2. L’Erosione Economica e il Declino Totale del Matrimonio

L’erosione della sicurezza economica post-matrimoniale è l’altra potente arma del backlash. La prassi giudiziaria e le statistiche mostrano che i tribunali sono sempre meno propensi a concedere assegni di mantenimento alle donne, e il numero di uomini che effettivamente pagano gli alimenti è in calo.

Questo ha innescato una crisi istituzionale con risvolti storici: se per secoli le donne si sono sposate per ottenere protezione economica e sociale, oggi non vedono più nell’istituto matrimoniale una forma di tutela adeguata. Per tale ragione, sono in massa le donne che oggi rifiutano il matrimonio. Il backlash patriarcale, nel negare la protezione, ha involontariamente accelerato la dissoluzione totale e la perdita di attrattiva dell’istituzione matrimoniale stessa.

3. Il Vuoto Istituzionale e il “Rifugio” Femminile

Il declino totale del matrimonio come strumento di tutela ha lasciato un vuoto istituzionale profondo. Lo Stato non offre ancora un sistema di welfare o garanzie che riconoscano e tutelino il lavoro di cura non retribuito. Le donne rispondono a questo vuoto rifugiandosi nel privato (aumento delle donne single con maggiore autonomia) o in nuove forme di coabitazione e reti di solidarietà, cercando di costruirsi forme di sicurezza sociale ed economica alternative, ma non istituzionalizzate.

4. La Priorità Strategica: Formazione Politica ed Economica delle Donne

Se la violenza è politica, la risposta deve esserlo altrettanto. L’investimento strategico non può concentrarsi primariamente sulla mera formazione affettiva dei maschietti. La priorità deve essere il potenziamento della formazione politica ed economica delle donne. Questo atto ne politicizza la presenza nello spazio pubblico, rafforza la loro autonomia finanziaria, la capacità di autotutela e la possibilità di diventare agenti di cambiamento strutturale, intervenendo sulla radice dell’asimmetria di potere.

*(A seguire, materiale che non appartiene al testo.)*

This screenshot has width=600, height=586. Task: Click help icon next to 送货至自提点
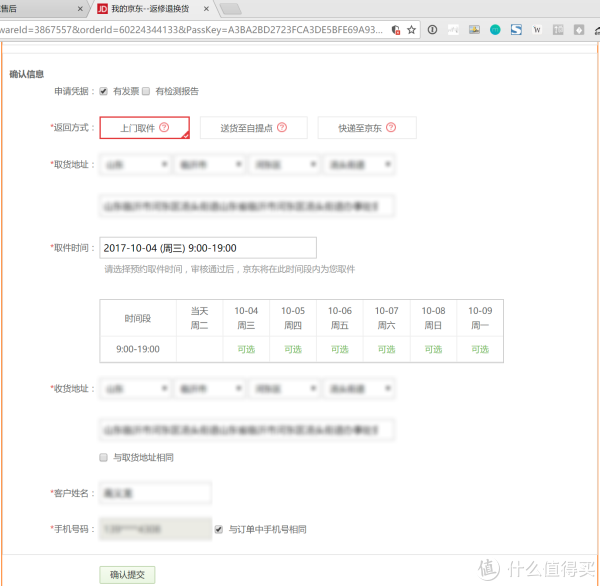(282, 128)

5. Oltre il Formalismo: Quote Rosa e Struttura di Classe

Infine, affrontare la violenza e la scarsa rappresentanza femminile richiede una visione radicale. Se da un lato le quote rosa rischiano di scadere in un formalismo cooptativo che non risolve l’ostilità della politica, dall’altro lato, la riflessione sulla violenza di genere non può prescindere dall’analisi del contesto strutturale economico (capitalistico). La necessità ultima è un cambiamento politico ed economico radicale che smantelli le gerarchie di potere e di classe intrinsecamente legate alle gerarchie di genere e al controllo sulla famiglia.

La sfida resta quella di assicurare che le soluzioni adottate mantengano saldo l’asse politico, contrastando ogni tentativo di delegittimazione psicologica o formale, e intervenendo sul legame inestricabile tra potere di genere, potere di classe, la struttura familiare e la debolezza della tutela economica post-matrimoniale.